▶ [PROBLEM REQUIREMENTS]: Copy nothing but the text: reproduce each line of the listing exactly and leave the pictures out.

▶ [THE DATA]:
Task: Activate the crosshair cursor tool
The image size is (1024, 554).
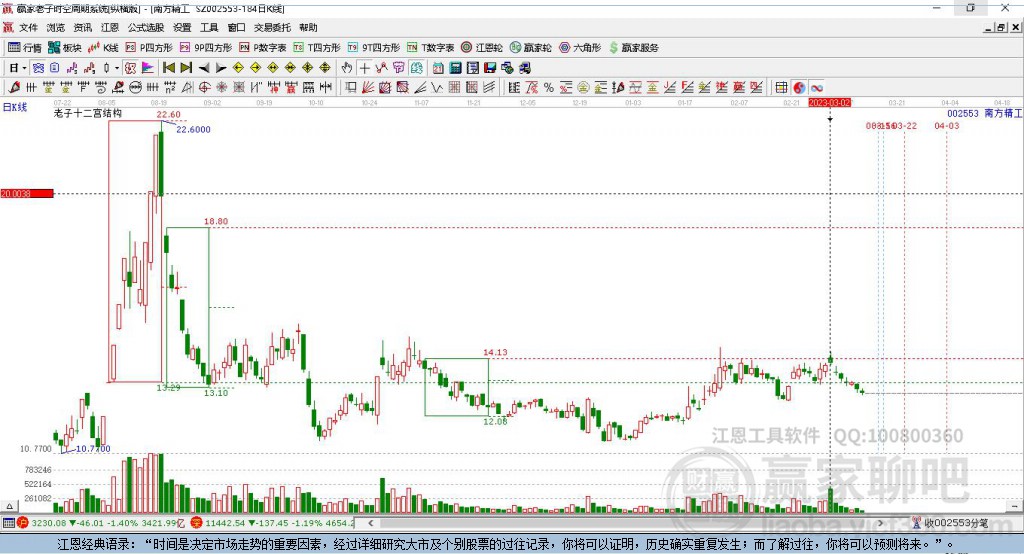Action: [365, 67]
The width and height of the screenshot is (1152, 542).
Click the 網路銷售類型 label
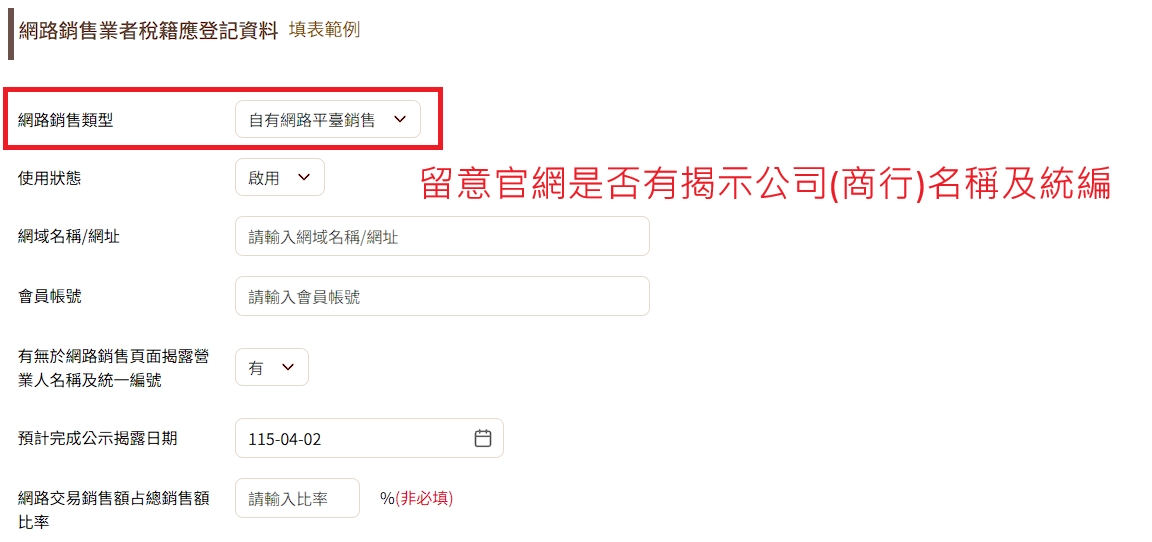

▶ [RESPONSE TO THIS TASK]:
Task: Activate the crosshair cursor tool
The image size is (1024, 554).
Action: [365, 67]
The width and height of the screenshot is (1152, 542).
Click the 網路銷售類型 label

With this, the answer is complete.